Global eradication of HCV is a Herculean task. So far we have been successful only in case of smallpox for its global eradication in 1980 in the real sense of the word. Driven by this grand success, other global eradication programmes for Guinea worm disease (dracunculiasis) and poliomyelitis were initiated in 1980 and 1988 respectively which have met with significant success, although some countries like Nigeria and Pakistan are still greatest challenges for global eradication of poliomyelitis even after 25 years of the concerted efforts. Global eradication drives for measles, malaria, yaws, plague, kala-azar and yellow fever, however, had only insignificant or partial success. Specific strategy has to be clearly defined for any eradication programme which varies with the targeted disease agent. At times there may be resurgence of a targeted disease which may even stage comeback with a vengeance. Concerted global efforts, education, awareness, local low cost diagnostic kits and antiviral drugs development with their availability and regular distribution, administrative and political will/commitment, active participation of both government and non-government organizations, good antenatal care, safe and protected sexual practices, control and check on the reuse of injection syringesare the critical issues to be addressed in the specific strategy for global eradication of HCV. Strict legislation/laws and their enforcement for mandatory HCV screening of blood/tissue donors especially in the developing countries should be ensured. Parenteral drug abuse, a big global monster particularly in the young adults is really a hard nut to crack.

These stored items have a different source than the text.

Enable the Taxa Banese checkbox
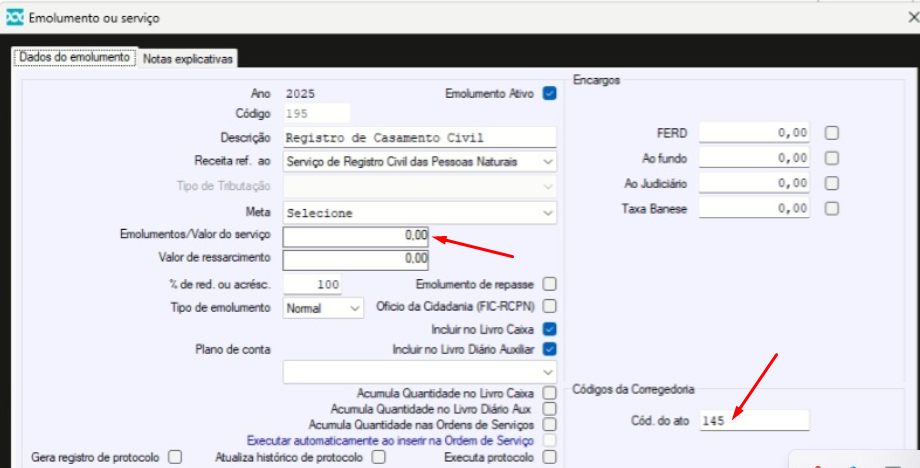Screen dimensions: 920x468 tap(831, 209)
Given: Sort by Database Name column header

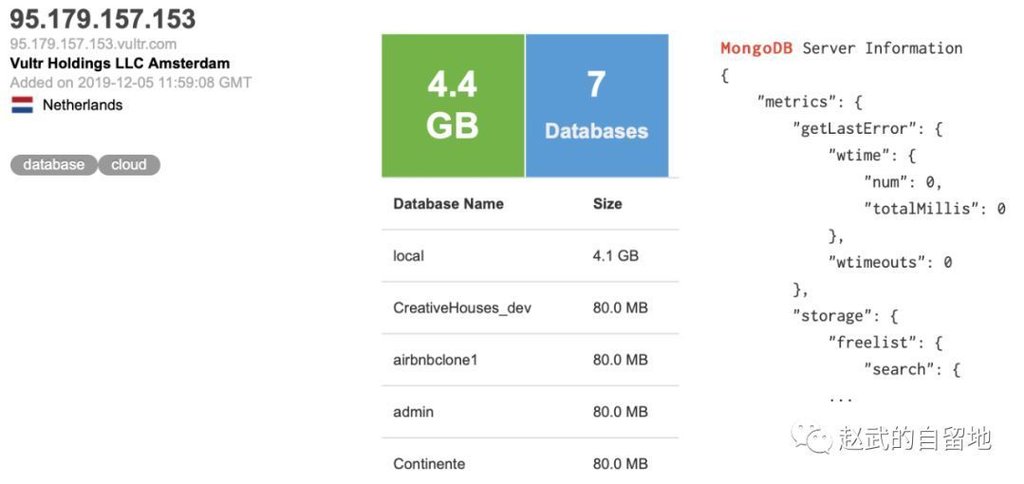Looking at the screenshot, I should [x=448, y=204].

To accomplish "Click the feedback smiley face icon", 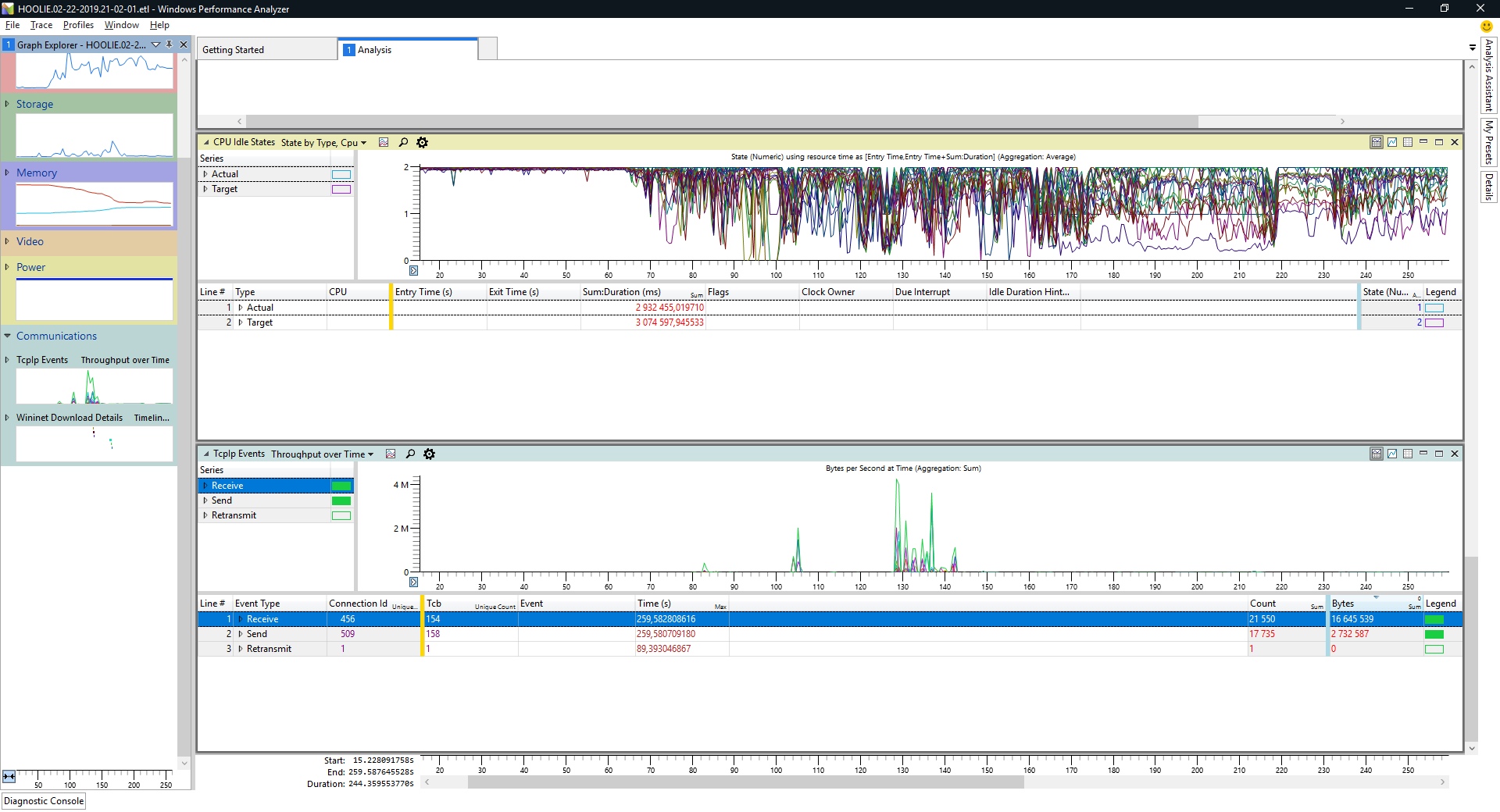I will pyautogui.click(x=1486, y=26).
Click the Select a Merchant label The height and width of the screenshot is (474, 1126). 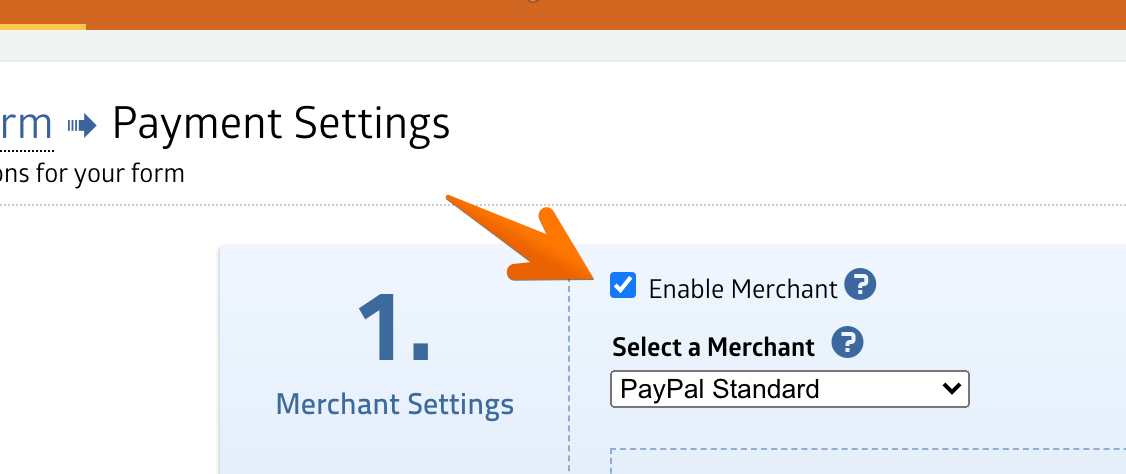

HCV has a limited host range. The infection is confined only to humans, though chimpanzees can be experimentally infected. The limited host range and the availability of effective DAAs are the favorable factors for eradication of HCV in majority of patients. The problems of culture of HCV in cell lines, the existence of multiple genotypes, subtypes, non- availability of an effective and potent vaccine, genetic variations and drug resistance and cross resistance are the major limitations in the global eradication of HCV. However, it is expected that with the availability of DAAs, the global HCV prevalence will substantially decrease in coming years. It may though be possible to control or even eliminate HCV in certain geographical regions of the world, unless an effective pan-genotype HCV vaccine becomes available at an affordable price particularly for the developing world, the global eradication of HCV is a distant prospect and probably decades away.